A BENNY FOR YOUR THOUGHTS
"It's not that Jack Benny's cheap," Fred Allen used to say, "it's just that he has short arms and keeps his wallet deep in his pocket." Boy, would Benny have hated to own a USFL franchise. As the league prepares to shift next year from a spring to a fall schedule, owners will have to start paying players in March or, under a collective bargaining agreement with their union, risk losing them. And because none of the networks wanted to cover the USFL's fall season, the teams will have little or no TV money coming in to help pay the freight.
But two teams, Los Angeles and San Antonio, don't look to have payroll problems, considering that they don't look to have payrolls. Both may fold after the season or merge with other clubs. Having regularly fallen 85,000 seats short of filling the 90,000-seat Coliseum, the Express played its home finale, a 21-10 loss to Arizona last week, at Pierce College. The Houston Gamblers will soon lower their stakes by dealing out some front-office personnel. The Baltimore Stars, late of Philadelphia, lost their front office altogether. They were evicted from their digs in Philly's Veterans Stadium.
The question of where to play suddenly looms large for two owners, Tampa Bay's John Bassett and Doug Spedding of Denver. They've dropped talk of seceding and forming yet another spring league, but face possible stadium problems and head-on fall rivalries with the resident NFL teams. Which doesn't rule out detente. L.A. Raiders owner Al Davis says he wants the NFL to have a spring farm system. The USFL might be just what Davis has in mind.

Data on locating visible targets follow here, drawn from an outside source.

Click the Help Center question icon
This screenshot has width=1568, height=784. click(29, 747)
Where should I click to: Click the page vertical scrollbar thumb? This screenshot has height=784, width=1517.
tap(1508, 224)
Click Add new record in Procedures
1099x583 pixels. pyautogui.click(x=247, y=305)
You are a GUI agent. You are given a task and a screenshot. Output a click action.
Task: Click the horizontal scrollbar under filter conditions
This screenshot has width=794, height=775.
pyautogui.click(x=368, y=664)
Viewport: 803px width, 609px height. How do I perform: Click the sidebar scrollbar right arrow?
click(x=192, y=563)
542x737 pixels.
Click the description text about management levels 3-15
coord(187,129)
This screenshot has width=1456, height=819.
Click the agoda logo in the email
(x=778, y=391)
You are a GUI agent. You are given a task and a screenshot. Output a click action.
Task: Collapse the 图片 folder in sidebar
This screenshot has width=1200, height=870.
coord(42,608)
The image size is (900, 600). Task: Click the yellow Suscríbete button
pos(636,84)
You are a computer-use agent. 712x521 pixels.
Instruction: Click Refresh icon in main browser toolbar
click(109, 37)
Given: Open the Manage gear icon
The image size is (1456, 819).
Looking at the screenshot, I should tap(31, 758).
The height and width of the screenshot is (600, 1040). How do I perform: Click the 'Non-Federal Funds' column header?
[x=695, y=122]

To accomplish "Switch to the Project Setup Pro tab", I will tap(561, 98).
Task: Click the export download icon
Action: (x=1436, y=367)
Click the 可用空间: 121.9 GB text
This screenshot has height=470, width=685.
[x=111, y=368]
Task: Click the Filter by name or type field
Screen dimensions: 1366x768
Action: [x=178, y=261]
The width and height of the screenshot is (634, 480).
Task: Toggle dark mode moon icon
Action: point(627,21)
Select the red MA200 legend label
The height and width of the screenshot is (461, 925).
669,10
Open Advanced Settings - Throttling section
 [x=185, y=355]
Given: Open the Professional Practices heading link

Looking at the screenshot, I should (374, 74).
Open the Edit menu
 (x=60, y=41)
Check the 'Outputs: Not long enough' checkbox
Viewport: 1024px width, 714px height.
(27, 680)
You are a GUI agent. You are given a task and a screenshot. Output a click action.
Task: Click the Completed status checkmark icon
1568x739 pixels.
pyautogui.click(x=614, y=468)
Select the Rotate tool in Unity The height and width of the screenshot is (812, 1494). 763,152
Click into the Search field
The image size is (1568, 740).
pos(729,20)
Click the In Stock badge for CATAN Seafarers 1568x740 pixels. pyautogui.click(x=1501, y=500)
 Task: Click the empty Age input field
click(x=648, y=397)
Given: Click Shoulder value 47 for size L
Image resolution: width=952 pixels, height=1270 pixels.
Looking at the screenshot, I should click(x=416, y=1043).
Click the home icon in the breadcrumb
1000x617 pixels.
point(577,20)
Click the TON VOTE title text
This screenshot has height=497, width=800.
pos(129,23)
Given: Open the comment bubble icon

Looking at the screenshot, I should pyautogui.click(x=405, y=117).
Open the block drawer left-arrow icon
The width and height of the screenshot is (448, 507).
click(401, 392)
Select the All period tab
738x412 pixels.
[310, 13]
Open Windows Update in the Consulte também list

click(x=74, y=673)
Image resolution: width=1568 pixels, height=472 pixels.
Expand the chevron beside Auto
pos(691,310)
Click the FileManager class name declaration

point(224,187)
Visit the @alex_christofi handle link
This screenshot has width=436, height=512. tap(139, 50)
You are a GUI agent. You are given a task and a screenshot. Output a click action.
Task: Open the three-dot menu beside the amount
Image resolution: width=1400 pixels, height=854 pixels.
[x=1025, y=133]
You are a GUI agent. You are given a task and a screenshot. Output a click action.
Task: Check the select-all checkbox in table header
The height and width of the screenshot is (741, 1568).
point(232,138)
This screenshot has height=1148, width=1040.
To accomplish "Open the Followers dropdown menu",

That diminished status has already been conferred on the upstart league by the L.A. Rams' Eric Dickerson. When New Jersey's Herschel Walker broke his single-season rushing record Monday, Dickerson said snidely, "I did it in the majors, and he did it in the minors."
MEAT BOMB HITS THE BIG APPLE
This being the 25th anniversary of the sister-city accord between Tokyo and New York (as well as the 30th birthday of Godzilla), Japanese sports officials felt it propitious to introduce the ancient sport of sumo wrestling to America. And so last week New York City was swept by a sumo tsunami. Kimono-clad giants with nicknames like Meat Bomb and Sea Slug obliged TV cameras by stalking the subways and even sanctifying the sidewalk in front of City Hall.
For the occasion, Madison Square Garden, often home to Hulk Hogan and the hokum of pro wrestling, was hung with a Shinto shrine roof flown in from the Far East. Instead of piledrivers and four-figure leg locks and flying metal chairs, the audience got three days of formal etiquette and channeled aggression. Sumo wrestlers play by the rules.
Despite their silken G-strings, pomaded topknots and barrel-bellies, sumotori are not to be laughed at. They're part of an honored tradition. They develop their distinctive stomachs for a reason: It keeps their centers of gravity low.
Sumo is nine-tenths anticipation; a match's drama comes during the rites that precede it. The two contestants enter the 15-foot ring, face each other and crouch, balancing balletically on their toes. They clap their hands, lift their legs to the side, stomp the ground with their feet. Then each retires to his corner, takes up a handful of purifying salt and casts it in the ring before returning to squat and glare. The opponents repeat the cycle several times, like nervous hockey players circling before the face-off.